Ángela Vallvey

Tarjetistas

Conozco a una anciana viuda que me recuerda a un personaje de Geoffrey Chaucer. Aunque no vive en una humilde cabaña junto al lindero del bosque, sí que habita en un pisito de los de antigua Protección Oficial (al que ya no protege ni el tejado del edificio, por cierto). Desde que su marido murió, administra con cuidado exquisito sus escasas rentas. Sus colaciones son exiguas, nunca ha tenido problemas de sobrepeso porque lleva años racionando sus bocados y el peculio no le da ni para llenar la cesta de la compra con hidratos de carbono baratos. Jamás ha bebido vino ni tenido una indigestión ni se considera candidata a morir de una apoplejía por cometer excesos.

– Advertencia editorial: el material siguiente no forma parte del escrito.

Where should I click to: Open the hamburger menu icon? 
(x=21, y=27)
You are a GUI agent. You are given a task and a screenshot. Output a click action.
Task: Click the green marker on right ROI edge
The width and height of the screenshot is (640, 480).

Es más frugal que un lama. Nunca ha trabajado, porque a ella la educaron para «casarse y fundar un hogar», cosa que hizo perfectamente. El oficio de su marido era modesto, de manera que cuando murió le dejó una pensión escasa y un minúsculo patrimonio que ella gestiona con más celo que si le hubiesen encargado hacer remontar a una empresa del Ibex. Como vive con el temor de que sus economías no le alcancen hasta el fin de sus días, procura sacar un pequeño rendimiento de sus exiguos ahorros. Un dinerillo que ha ido juntando «peseta a peseta», como ella dice. Salía a hacer la compra y, si le sobraban veinte céntimos de euro del cambio, los metía en una hucha.

Lo poco que tenía lo consiguió a fuerza de privarse de comer, de vestir y de calentarse en invierno. En su caja de ahorros la convencieron para comprar preferentes, y lo perdió todo. Se consuela diciendo: «Más vale ser ‘‘preferentista’’ que ‘‘tarjetista’’ como los consejeros que pagaban con la tarjeta ‘black’ hasta los burdeles...»

Pero no sé yo si eso es un gran consuelo.